In this month’s issue of the Harvard Business Review, there was a very interesting article on the mistakes that seasoned C-level executives make when changing jobs.  The article was done following research with executive search consultants, HR Executives and C-level executives and points to five major blunders these seasoned executives make:


Mistake 1-Executives Did Not Do Their Homework


The researchers found that despite executives strong backgrounds in their disciplines, when it comes to job change, they did not do their due diligence in the following areas:

§  They did not research the industry or job function to understand the job-market realities of where they were heading.


§  They did not research the financial stability of the potential employer.


§  They did not research the cultural fit between themselves and the firm.


§  They did not explore the alignment between the job title and their actual job duties or functions.


§  They did not ask how performance in the new role would be measured.



Mistake 2-Leaving For Money


Although C-level executives stated that money/income was not their top “reward” they were seeking with new employment, when it came to decision-making, they always put money first. They forgot to consider other rewards that might be possible with their current employer such as opportunity for advancement, professional development and mentoring.



Mistake 3-Running From The pain


These executives became so unhappy in their current roles that they tended to lurch from one place to another with “artificial urgency”. They were NOT strategic about their choices nor did they evaluate if there were other opportunities for them in their existing firm.

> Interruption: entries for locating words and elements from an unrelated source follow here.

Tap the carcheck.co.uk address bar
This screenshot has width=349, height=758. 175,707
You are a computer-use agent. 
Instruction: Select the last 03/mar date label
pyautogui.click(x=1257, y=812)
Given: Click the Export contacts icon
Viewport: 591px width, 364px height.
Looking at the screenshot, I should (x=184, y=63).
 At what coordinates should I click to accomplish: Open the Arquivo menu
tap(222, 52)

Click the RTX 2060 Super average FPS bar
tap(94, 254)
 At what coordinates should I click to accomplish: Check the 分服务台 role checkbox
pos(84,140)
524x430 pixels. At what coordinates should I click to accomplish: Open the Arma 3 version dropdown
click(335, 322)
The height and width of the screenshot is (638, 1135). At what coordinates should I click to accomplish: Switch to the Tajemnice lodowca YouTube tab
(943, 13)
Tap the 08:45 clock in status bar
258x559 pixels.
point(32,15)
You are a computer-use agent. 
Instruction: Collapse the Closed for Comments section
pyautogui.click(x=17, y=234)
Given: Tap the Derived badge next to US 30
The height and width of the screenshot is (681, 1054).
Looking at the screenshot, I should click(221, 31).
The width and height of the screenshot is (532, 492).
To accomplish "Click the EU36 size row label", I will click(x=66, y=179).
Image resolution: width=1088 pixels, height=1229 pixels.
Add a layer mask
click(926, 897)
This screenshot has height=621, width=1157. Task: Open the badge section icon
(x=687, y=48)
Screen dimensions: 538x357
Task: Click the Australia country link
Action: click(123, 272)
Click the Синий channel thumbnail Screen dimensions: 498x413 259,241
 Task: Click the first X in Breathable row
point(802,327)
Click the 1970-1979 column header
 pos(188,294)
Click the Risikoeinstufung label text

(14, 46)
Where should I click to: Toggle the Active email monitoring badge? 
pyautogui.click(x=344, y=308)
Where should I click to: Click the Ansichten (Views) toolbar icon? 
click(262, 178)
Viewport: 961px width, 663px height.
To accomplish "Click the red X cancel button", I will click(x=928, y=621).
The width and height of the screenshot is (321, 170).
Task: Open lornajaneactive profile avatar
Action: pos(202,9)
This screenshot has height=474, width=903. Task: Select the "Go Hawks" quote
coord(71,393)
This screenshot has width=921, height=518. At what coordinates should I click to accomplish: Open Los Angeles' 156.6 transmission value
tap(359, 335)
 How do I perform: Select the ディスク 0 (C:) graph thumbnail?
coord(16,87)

Mistake 4-Unrealistic Self Awareness


The executives who were interviewed tended to have an unrealistic view of their skills, strengths and opportunities available to them. They were not strong in self-analysis and tended to blame their organization for their woes.


They also had very unrealistic expectations regarding how long it would take to find a job and what they could make in the new role.



Mistake 5-Short-Term Thinking

Even though short-term thinking feeds into the other mistakes, this was also cited as a major career misstep on it own.




The article listed several recommendations to overcome these mistakes, to which I have added in my own comments.


§  Be self-aware and evaluate your strengths, skills and unique differentiators. Also understand your weaknesses, especially if they are blocking you from reaching your goals. (Yes, this is a big part of the work that goes into extracting your Personal Brand!)


§  Do your homework and ask alot of questions before you join a new company. Use social media tools such LinkedIn to find people whom you can speak with to get the inside scoop.


§  Have a back up plan for your career-don’t just think short-term.


§  Try to salvage your current situation by either moving to another role in your firm, if possible, or having an open dialogue with your manager about what is not working for you.


§  If you do leave and make a mistake, don’t jump from the frying pan to the fire.